**CSC 365 - Fall 2022 - Lab 1-2**

In [48]:
import pandas as pd
import numpy as np

**Name:** Ishaan Sathaye

**Cal Poly Email:** isathaye@calpoly.edu

This Jupyter notebook loads a simple two CSV files. One (`world_population.csv`) contains information about the population estimates for each country in the world. The other one (`corruption_data.csv`) reports a metric called "corruption index" (a value in the 0 to 100 range, reflecting the perception of prevalence of corruption in the country - the higher the value, the **less** corrupt the country is) for several years for most (but not all) countries in the world.

The notebook contains 10 questions of the data. Some questions may require looking at only one of the two data files, but there may be questions below that would have you combine the data from both files in order to answer them.

As with Lab 1-1 notebook, each table is provided to you in three different formats (`pandas` data frame, `numPy` 2D array, Python nested list structure). In addition, the list of columns for each table is also available as a separate variable for you to use in your computations.



In [49]:
## loading the world population data

filenameWorld = "world_population.csv"

worldDf = pd.read_csv(filenameWorld)   ## pandas data frame for world population data

worldData = np.array(worldDf)          ## numPy array with the  world population data

worldDl = [list(x) for x in worldData]  ## List of lists with the world population data

worldColumns = list(worldDf.columns)   ## list of column names - in the order of columns in both the Pandas data frame and the NumPy array



In [50]:
## loading the corruption index  data

filenameCorruption = "corruption_data.csv"

corrDf = pd.read_csv(filenameCorruption)   ## pandas data frame for corruption index data

corrDf['country'] = [x.strip() for x in corrDf["region_name"]]

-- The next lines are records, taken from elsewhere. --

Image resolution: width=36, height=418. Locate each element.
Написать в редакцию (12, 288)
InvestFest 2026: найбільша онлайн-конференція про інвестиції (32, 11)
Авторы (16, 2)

corrData = np.array(corrDf)              ## numPy array with the  corruption index data

corrDl = [list(x) for x in corrData]     ## List of lists with the corruption index data

corrColumns = list(corrDf.columns)      ## list of column names - in the order of columns in both the Pandas data frame and the NumPy array



The data is provided to you in three forms:

1. `pandas` data frame.  `pandas` is a Python package for dealing with tabular data that includes a lot of functionality that is similar to that of relational database which we will be studying in this course.  A data frame is a Python data structure for storing two-dimentional tabular data.  If you know how to work with `pandas` data frames - feel free to use `pandas` functionality.

2. `numPy` array. `numPy` is a Python package primarily used for dealing with multi-dimensional arrays of data. A CSV file can be stored as a two-dimensional `numPy` array in a natural way, and a 2-dimensional `numPy` array is essentially a Python list or Python lists. `numPy` provides a lot of functionality for working with arrays.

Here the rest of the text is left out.